• THE TASK: Leave the pictures in the listing below aside and reproduce exactly the lines starting with the one with "You are a GUI" and going on through the one with "The image size is (292, 390).", both ends included.

• MATERIAL FOR THE TASK:
⟨

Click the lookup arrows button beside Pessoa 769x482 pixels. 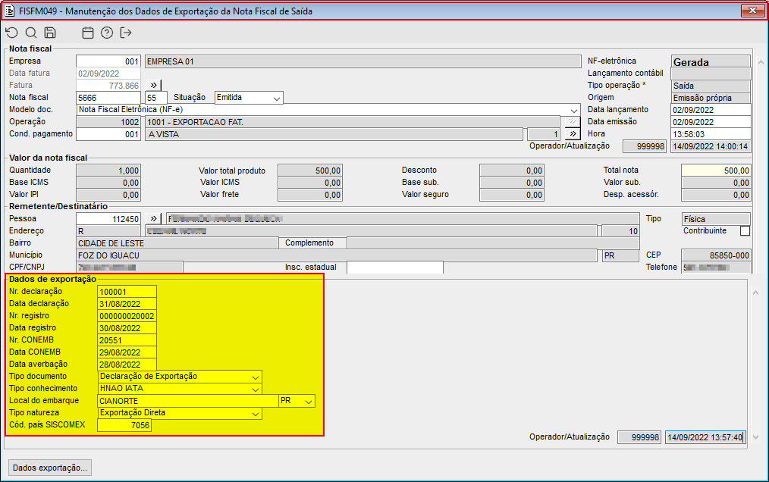click(x=154, y=219)
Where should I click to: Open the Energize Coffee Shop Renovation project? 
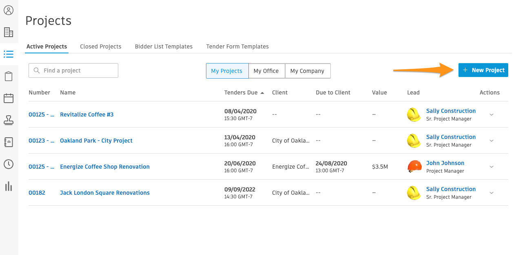click(104, 167)
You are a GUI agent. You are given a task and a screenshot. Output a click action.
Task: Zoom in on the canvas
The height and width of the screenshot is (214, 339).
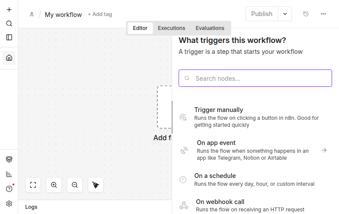point(54,185)
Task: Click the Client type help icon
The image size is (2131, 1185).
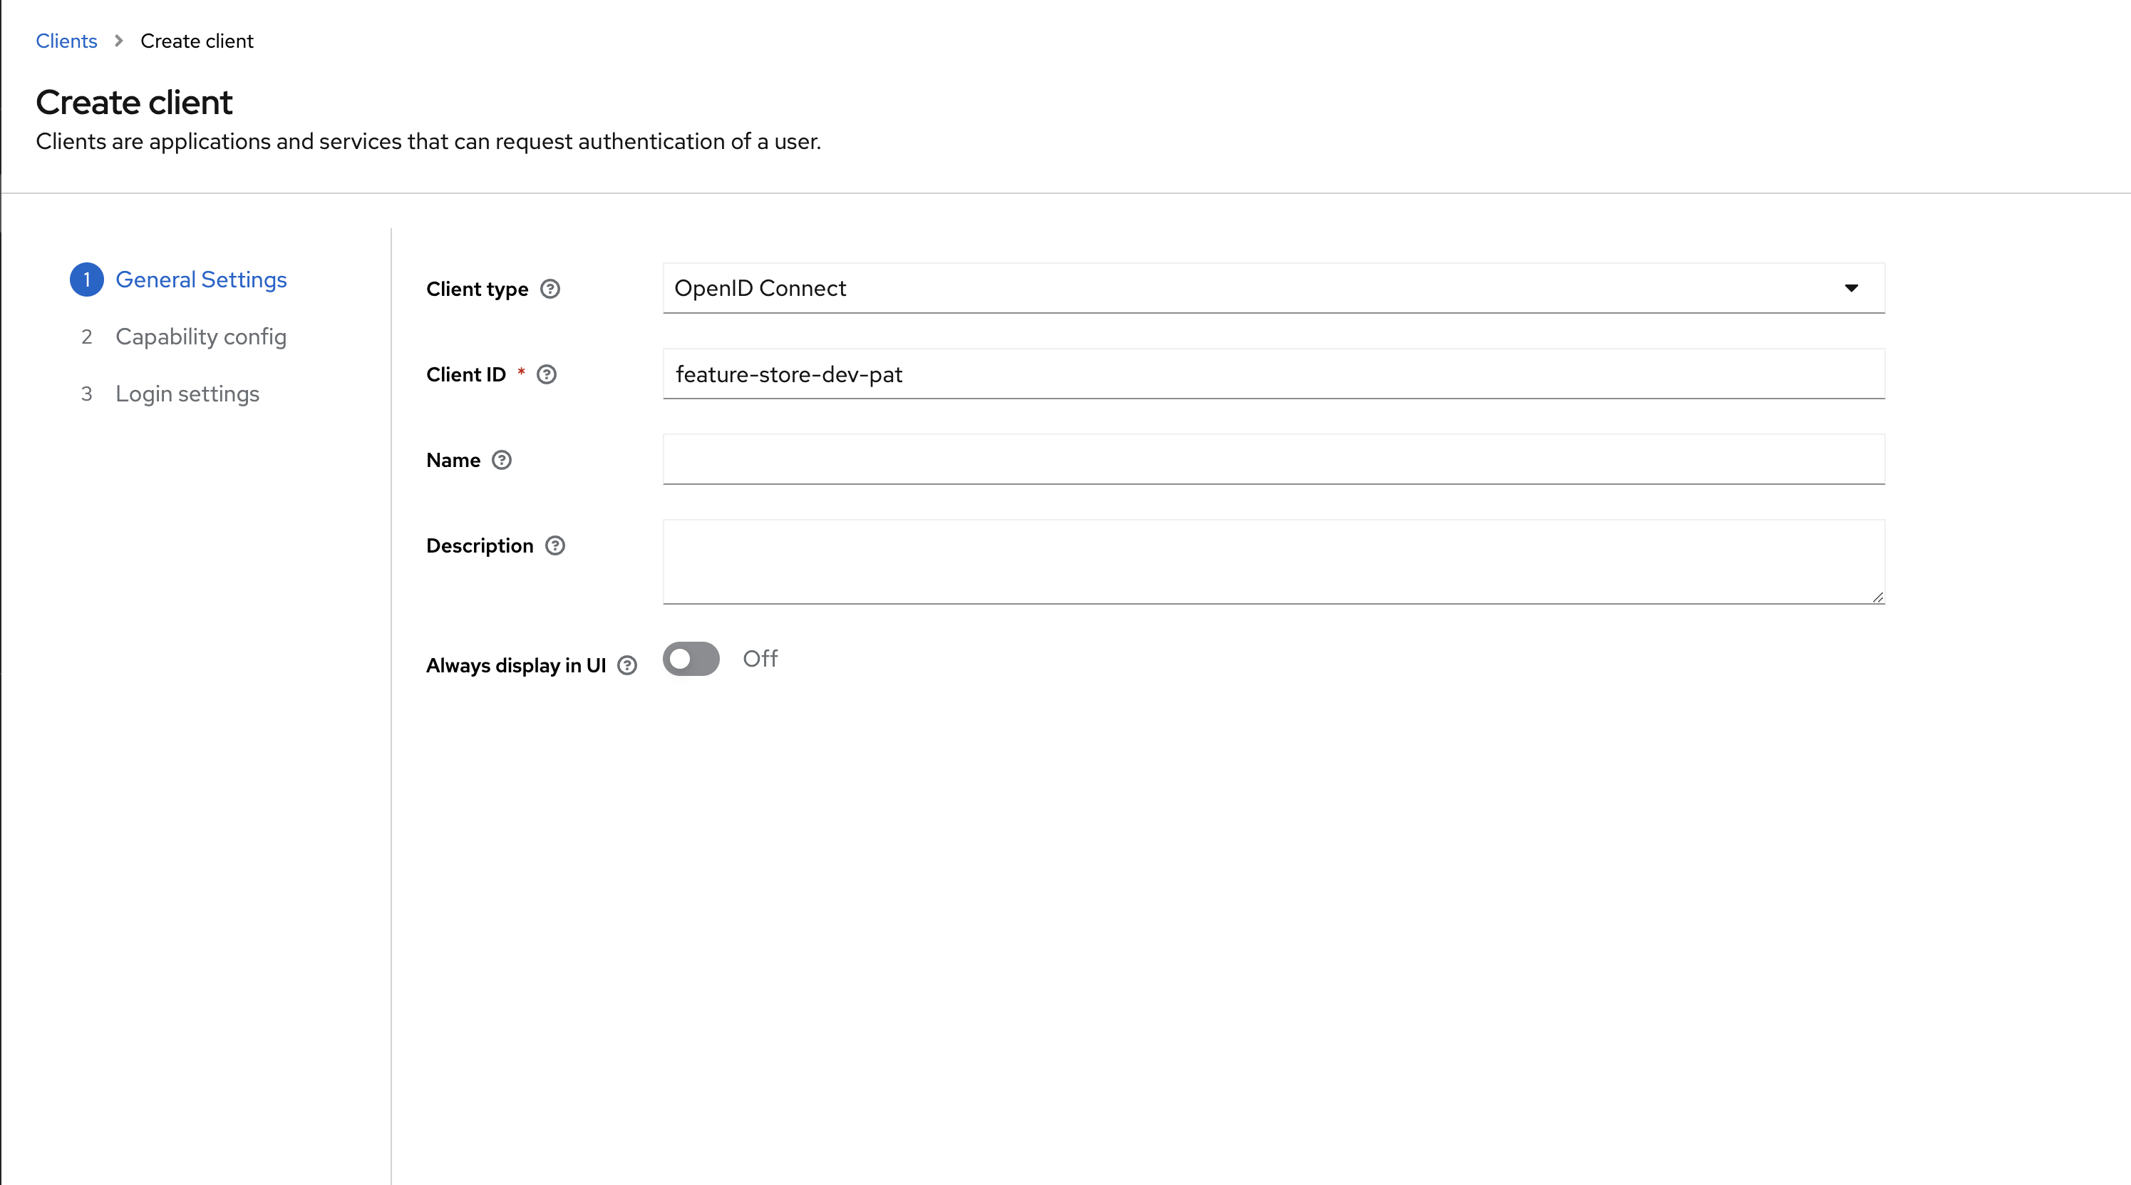Action: tap(550, 289)
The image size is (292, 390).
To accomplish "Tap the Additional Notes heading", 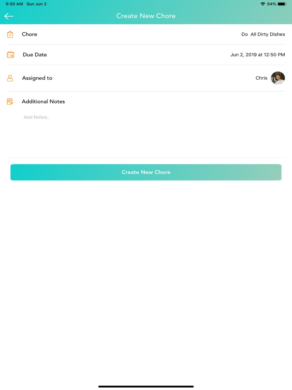I will click(x=43, y=101).
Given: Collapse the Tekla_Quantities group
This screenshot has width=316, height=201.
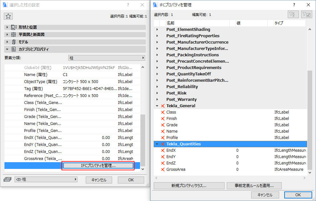Looking at the screenshot, I should pos(156,144).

⟩

• ANSWER TO THIS PROBLEM:
You are a GUI agent. You are given a task and a screenshot. Output a click action.
Task: Zoom in on the canvas
The height and width of the screenshot is (214, 339).
point(54,185)
Task: Click the Client type help icon
The image size is (2131, 1185).
Action: tap(550, 289)
The image size is (292, 390).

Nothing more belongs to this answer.